Northeast Counterdrug Training Center

Weaponized Drone Threats: Extremist, Terrorist, and Cartel Overview and Response

Course Description:

This proactive eight-hour course has been designed to train participants in preparation for the emerging and very real threat of weaponized drone use domestically with the United States. Weaponized drone use has proliferated over the past two decades and with such systems increasingly in the arsenals of terrorist (and extremist) organizations as well as criminal groups (cartels). These deadly devices are also appearing on conventional battlefields such as in Ukraine. Plots and minor incidents have taken place domestically related to these systems with ongoing investigations taking place, however, no major incident (resulting in deaths and/or infrastructure destruction) has to date transpired. The course training is provided via a red team (opposing force; threats) and blue team (allied force; response) perspective by counterterrorism experts. Students are trained by means of classroom power point lectures, short videos/video clips, questions, and answers (Q&A), and short discussion sessions and receive a physical training binder containing the course lecture material for retention/note taking purposes.

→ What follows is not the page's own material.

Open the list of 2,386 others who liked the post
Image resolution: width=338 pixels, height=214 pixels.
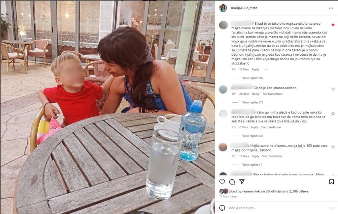click(298, 191)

Upon successful completion of the course, students will be able to:

  1. Early history of drones, gain an overview of the major systems that have developed, and learn about basic drone functioning.
  2. Recognize what threat backgrounder information that exists related to the emergence of weaponized drones and be aware of past criminal, extremist, and terrorist drone use and associated plots.
  3. Comprehend the Islamic State’s use of aerial drones for intelligence, surveillance, and reconnaissance (ISR,) propaganda, C2, direct attack, and bombardment purposes in Syria and Iraq in a detailed case study spanning the 2014 through 2017 period.
  4. Understand the fielding and use of aerial drones—including weaponized systems—by the Mexican cartels via a detailed case study covering 2010 to the present era.
  5. Analyze threat group potentials related to their domestic US use of weaponized drones [along with their tactics, techniques, and procedures (TTPs)] and be cognizant of a range of possible threat use scenarios.
  6. Be aware of the terrorist attack process and the stages of a weaponized drone attack (pre-, trans-, and post-incident) for response planning purposes.
  7. Be educated about domestic drone related laws/statutes, officer safety concerns, and a range of countermeasure techniques and technologies.
  8. Identify projected aerial and other drone threats futures along with those related to smart homes, internet of things (IoT), artificial intelligence (AI), and swarming based technologies.

Prerequisites: None

Course Length: 1 Day/ 8 hours

Who May Attend: Law Enforcement, Corrections, Military

There are no future events scheduled for this course.